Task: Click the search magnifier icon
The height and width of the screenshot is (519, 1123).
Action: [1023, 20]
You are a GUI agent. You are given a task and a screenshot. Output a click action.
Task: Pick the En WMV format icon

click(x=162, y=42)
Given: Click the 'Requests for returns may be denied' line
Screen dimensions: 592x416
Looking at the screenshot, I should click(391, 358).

━━━━━━━━

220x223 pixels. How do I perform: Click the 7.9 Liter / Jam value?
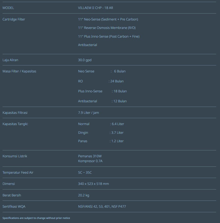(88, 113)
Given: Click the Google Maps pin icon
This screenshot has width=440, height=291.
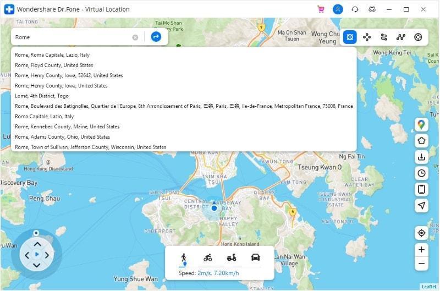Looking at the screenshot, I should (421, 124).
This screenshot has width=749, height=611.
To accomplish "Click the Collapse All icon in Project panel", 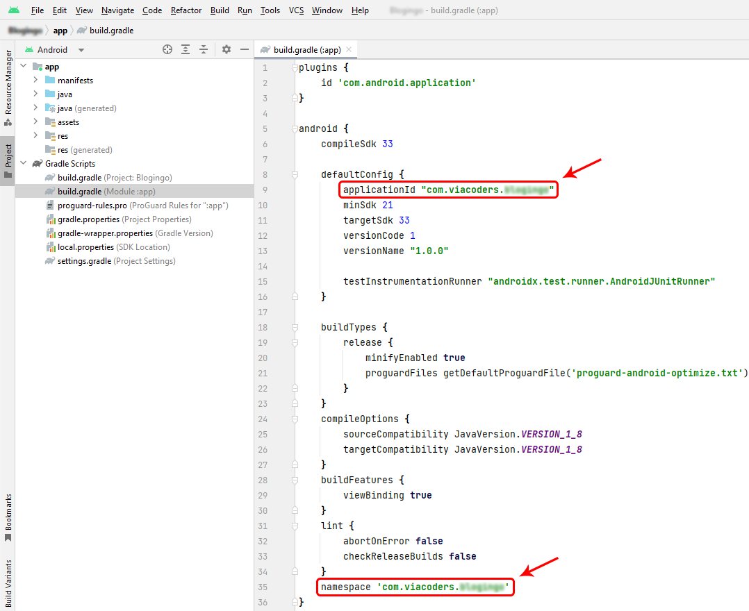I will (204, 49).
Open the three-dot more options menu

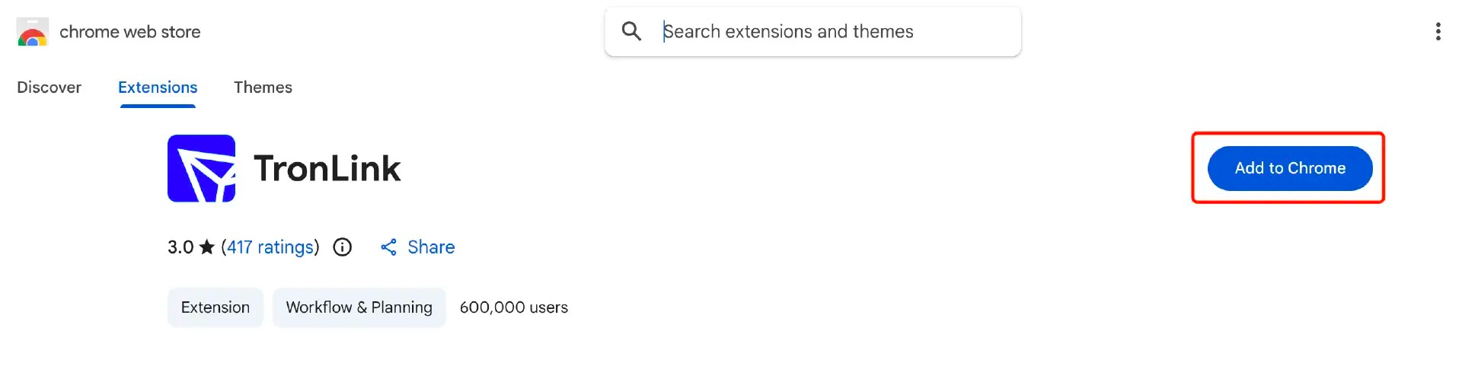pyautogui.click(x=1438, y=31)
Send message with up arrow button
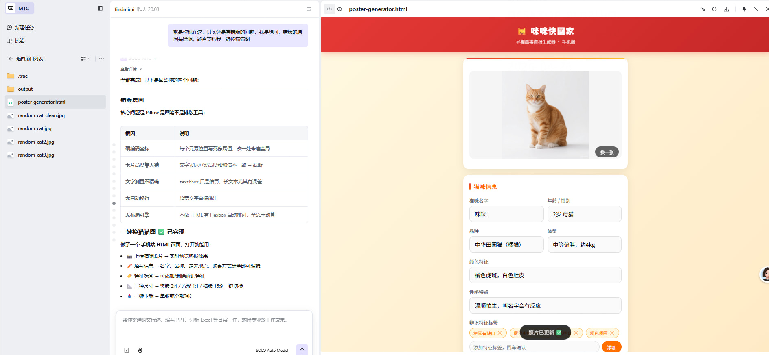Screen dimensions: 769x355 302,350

━━━━━━━━

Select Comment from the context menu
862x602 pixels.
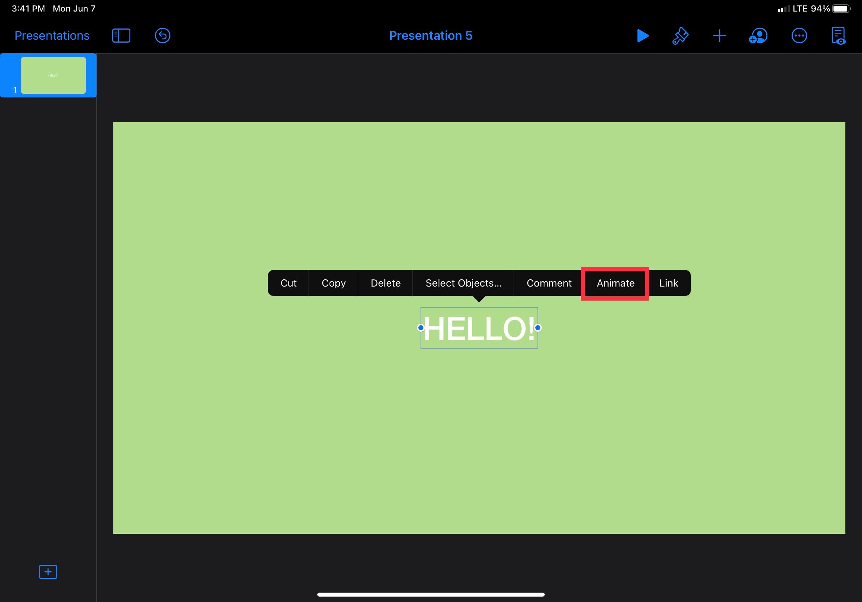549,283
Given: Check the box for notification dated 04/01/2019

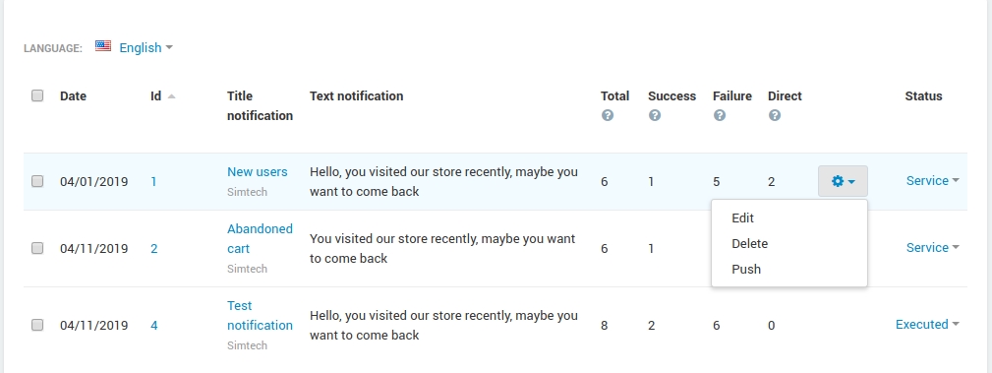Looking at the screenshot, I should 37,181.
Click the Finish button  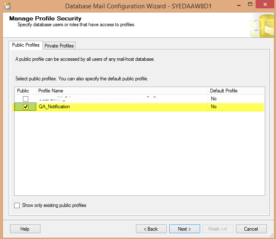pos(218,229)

━━━━━━━━

**ASSIGNMENT**
Using the records above, set down exactly the lines from the one with "Task: Click the search magnifier icon" through the one with "Given: Click the 'Requests", inclusive, and nothing more.

**ANSWER BOX**
Task: Click the search magnifier icon
The height and width of the screenshot is (519, 1123).
Action: [1023, 20]
You are a GUI agent. You are given a task and a screenshot. Output a click action.
Task: Pick the En WMV format icon

click(x=162, y=42)
Given: Click the 'Requests for returns may be denied' line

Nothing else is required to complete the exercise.